--- begin Dataset content ---

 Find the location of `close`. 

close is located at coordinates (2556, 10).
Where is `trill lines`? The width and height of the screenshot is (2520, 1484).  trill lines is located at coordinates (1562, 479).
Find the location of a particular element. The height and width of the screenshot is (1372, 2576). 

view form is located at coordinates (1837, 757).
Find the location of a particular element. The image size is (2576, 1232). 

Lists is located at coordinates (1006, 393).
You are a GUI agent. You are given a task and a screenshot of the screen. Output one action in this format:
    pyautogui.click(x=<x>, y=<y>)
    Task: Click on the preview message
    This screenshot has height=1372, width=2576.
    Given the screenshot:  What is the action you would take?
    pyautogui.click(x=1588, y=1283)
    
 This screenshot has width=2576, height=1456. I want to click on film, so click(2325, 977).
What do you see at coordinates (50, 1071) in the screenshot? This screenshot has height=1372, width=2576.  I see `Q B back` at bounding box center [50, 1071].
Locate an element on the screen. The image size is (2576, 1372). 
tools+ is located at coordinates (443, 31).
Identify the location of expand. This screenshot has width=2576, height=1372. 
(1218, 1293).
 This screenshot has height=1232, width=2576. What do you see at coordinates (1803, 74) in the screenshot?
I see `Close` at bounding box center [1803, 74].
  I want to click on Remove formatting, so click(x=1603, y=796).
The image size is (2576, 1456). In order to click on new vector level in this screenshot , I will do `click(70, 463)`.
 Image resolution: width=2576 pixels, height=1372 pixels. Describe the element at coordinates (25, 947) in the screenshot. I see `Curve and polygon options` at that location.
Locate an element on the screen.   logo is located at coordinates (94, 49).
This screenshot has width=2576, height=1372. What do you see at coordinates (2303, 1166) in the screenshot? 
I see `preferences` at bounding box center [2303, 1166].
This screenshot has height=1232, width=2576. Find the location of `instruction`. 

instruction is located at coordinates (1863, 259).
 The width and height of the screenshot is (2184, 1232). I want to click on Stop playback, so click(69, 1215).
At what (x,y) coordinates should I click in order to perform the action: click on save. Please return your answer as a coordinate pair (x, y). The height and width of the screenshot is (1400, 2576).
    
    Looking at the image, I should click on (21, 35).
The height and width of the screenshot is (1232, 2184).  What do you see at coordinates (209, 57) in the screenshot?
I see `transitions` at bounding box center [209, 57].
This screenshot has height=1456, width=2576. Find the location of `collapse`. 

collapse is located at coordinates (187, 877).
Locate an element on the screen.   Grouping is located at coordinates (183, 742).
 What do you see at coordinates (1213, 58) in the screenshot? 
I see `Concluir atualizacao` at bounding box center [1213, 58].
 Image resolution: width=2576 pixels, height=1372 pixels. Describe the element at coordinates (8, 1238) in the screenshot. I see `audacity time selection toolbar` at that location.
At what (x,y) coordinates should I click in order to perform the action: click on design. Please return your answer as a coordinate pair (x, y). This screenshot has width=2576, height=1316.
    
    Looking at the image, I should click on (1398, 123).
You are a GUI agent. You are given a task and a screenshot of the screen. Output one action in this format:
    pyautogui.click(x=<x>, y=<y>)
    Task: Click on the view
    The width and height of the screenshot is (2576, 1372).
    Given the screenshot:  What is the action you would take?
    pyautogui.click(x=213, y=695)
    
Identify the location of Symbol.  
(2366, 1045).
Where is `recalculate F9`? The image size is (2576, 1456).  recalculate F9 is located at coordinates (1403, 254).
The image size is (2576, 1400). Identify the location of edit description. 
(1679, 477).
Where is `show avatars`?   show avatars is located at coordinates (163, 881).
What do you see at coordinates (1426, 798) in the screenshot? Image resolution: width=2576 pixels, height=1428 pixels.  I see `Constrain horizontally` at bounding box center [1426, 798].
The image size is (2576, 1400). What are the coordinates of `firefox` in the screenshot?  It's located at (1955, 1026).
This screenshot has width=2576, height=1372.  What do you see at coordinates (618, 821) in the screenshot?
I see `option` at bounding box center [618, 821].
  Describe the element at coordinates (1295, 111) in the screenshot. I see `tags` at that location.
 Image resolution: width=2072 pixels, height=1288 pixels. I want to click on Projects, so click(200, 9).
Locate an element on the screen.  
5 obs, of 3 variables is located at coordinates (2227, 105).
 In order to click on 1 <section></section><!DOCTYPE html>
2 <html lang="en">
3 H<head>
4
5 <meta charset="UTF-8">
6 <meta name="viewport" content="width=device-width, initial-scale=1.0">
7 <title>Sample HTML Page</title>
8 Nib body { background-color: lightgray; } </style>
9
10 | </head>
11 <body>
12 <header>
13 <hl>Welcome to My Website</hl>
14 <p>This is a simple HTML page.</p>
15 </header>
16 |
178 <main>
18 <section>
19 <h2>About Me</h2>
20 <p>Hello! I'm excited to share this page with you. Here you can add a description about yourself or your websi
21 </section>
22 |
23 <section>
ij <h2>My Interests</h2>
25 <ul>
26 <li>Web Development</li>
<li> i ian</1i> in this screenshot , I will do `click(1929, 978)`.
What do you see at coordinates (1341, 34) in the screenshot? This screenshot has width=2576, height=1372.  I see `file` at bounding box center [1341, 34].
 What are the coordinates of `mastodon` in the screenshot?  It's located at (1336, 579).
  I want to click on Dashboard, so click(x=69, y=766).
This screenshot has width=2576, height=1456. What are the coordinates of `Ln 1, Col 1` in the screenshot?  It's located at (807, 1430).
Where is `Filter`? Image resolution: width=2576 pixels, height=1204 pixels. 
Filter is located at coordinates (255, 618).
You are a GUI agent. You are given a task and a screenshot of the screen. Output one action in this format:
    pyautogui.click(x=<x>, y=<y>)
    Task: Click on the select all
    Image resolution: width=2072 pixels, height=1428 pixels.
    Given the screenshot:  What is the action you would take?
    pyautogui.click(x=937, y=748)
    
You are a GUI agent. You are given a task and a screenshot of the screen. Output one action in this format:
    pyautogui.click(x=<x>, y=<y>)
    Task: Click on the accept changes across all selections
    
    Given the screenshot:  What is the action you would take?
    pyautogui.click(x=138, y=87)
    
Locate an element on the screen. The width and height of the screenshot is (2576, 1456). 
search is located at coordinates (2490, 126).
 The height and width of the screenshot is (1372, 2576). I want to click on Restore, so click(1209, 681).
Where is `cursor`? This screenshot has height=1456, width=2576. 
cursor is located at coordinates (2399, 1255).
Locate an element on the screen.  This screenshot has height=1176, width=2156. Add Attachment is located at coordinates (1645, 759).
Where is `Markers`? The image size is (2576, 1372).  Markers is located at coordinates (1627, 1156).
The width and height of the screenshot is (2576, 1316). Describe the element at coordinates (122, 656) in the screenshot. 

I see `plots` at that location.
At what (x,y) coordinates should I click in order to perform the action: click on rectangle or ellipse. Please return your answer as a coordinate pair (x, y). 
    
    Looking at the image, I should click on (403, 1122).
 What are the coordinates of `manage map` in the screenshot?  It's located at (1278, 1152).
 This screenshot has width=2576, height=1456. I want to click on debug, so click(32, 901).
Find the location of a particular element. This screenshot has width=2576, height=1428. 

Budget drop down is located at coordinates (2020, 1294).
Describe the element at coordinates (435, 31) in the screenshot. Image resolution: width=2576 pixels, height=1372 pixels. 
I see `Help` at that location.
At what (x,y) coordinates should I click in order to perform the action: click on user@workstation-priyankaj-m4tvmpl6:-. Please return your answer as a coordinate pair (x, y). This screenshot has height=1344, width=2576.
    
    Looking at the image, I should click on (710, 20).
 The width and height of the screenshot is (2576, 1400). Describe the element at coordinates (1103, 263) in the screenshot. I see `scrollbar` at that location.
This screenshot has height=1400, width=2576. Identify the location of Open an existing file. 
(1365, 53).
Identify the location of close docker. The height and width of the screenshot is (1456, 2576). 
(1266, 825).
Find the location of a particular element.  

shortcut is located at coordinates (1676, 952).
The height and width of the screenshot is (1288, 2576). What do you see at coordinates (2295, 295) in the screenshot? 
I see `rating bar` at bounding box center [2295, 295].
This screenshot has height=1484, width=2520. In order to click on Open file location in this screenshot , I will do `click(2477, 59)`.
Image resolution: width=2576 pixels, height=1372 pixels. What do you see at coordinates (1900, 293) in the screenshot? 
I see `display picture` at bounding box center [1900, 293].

--- end Dataset content ---

## [Short task]
Render the part of the material that opens with the line containing "What do you see at coordinates (50, 1071)" and closes with the line containing "tools+ is located at coordinates (443, 31)." as a JSON list of strings. Use one string per line, include both end lines, and omit blank lines.

## [Exercise response]
[
  "What do you see at coordinates (50, 1071) in the screenshot? This screenshot has height=1372, width=2576.  I see `Q B back` at bounding box center [50, 1071].",
  "Locate an element on the screen. The image size is (2576, 1372). ",
  "tools+ is located at coordinates (443, 31)."
]